## [Work instructions]
Copy everything from the line containing "This screenshot has width=1080, height=766." down to the end of the rows, replacing "info icon" with "information icon" and leaving everything else unchanged. Omit the pictures.

## [Data lines]
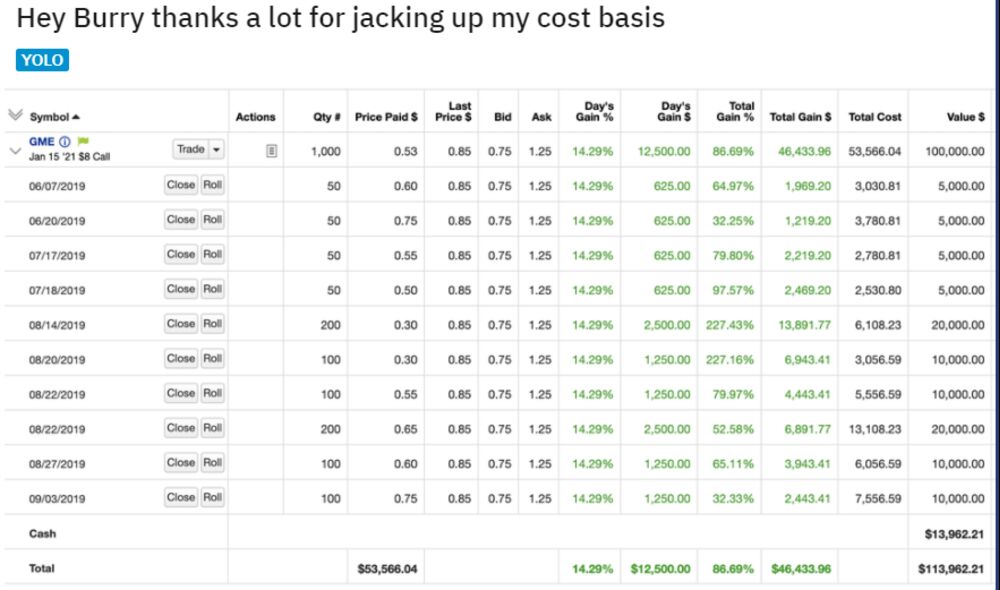The height and width of the screenshot is (590, 1000).
Task: Collapse all rows via double-chevron header icon
Action: (x=15, y=115)
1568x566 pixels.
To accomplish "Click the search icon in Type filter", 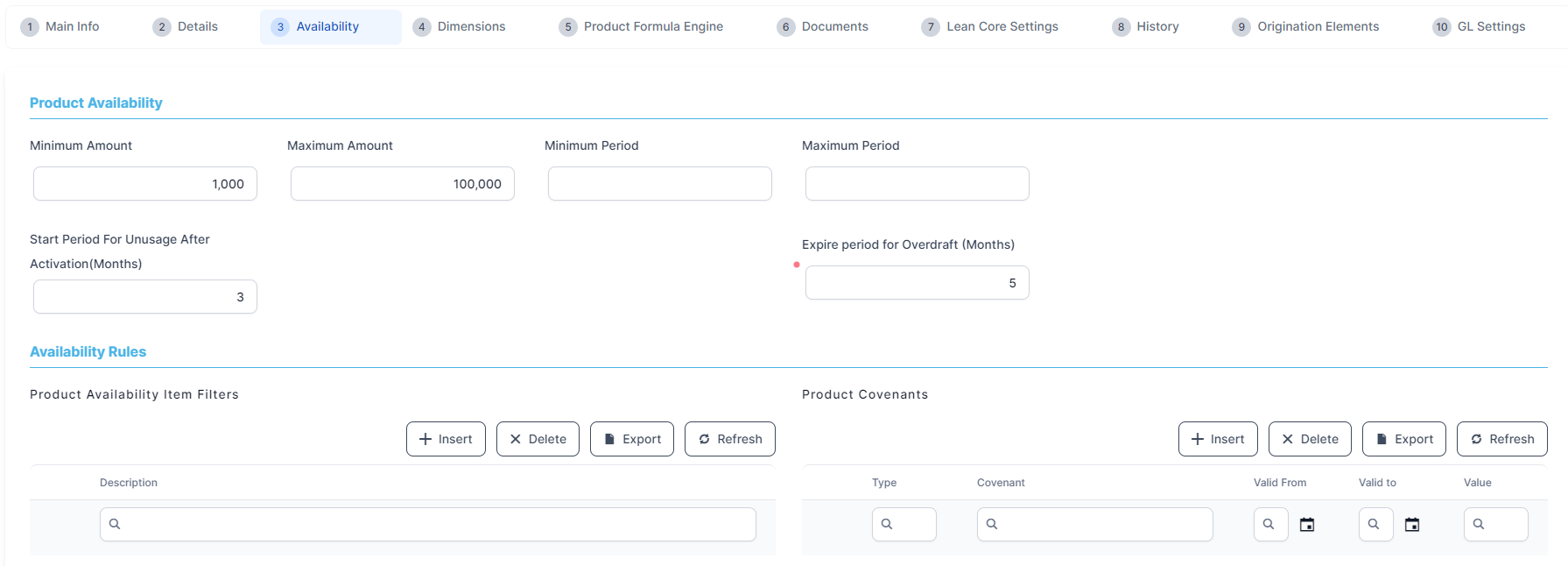I will 887,524.
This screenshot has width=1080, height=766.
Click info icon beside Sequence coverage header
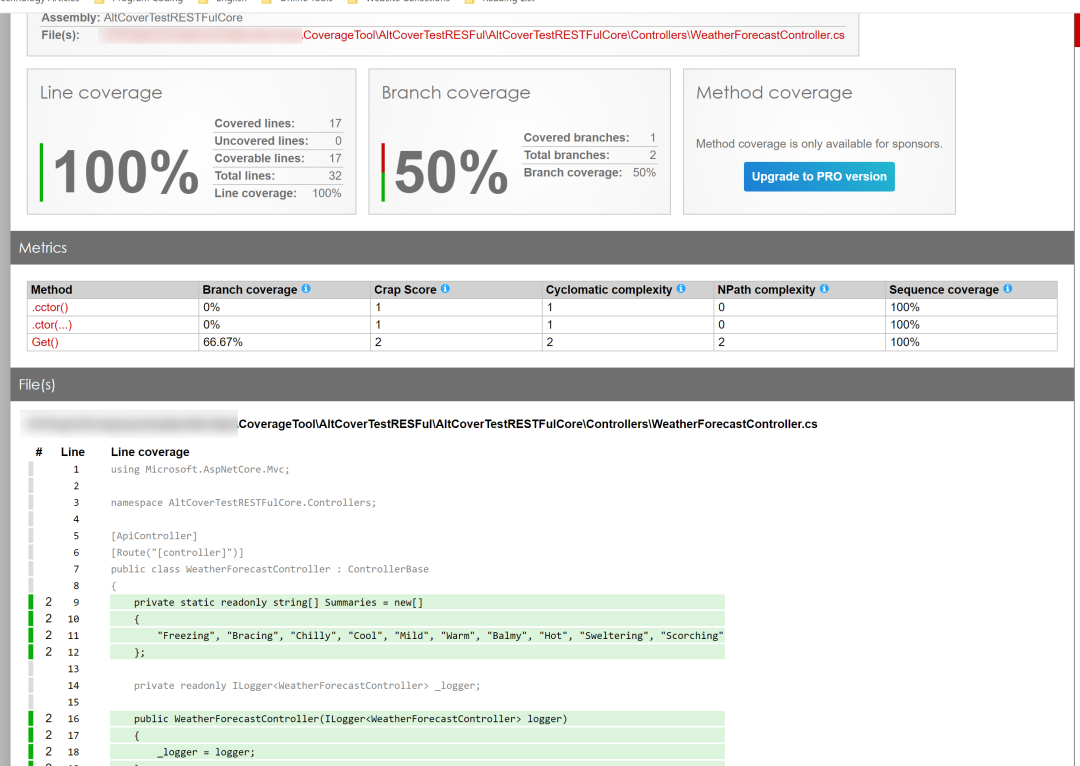1008,289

## [Solution to the exercise]
This screenshot has width=1080, height=766.
Click information icon beside Sequence coverage header
1008,289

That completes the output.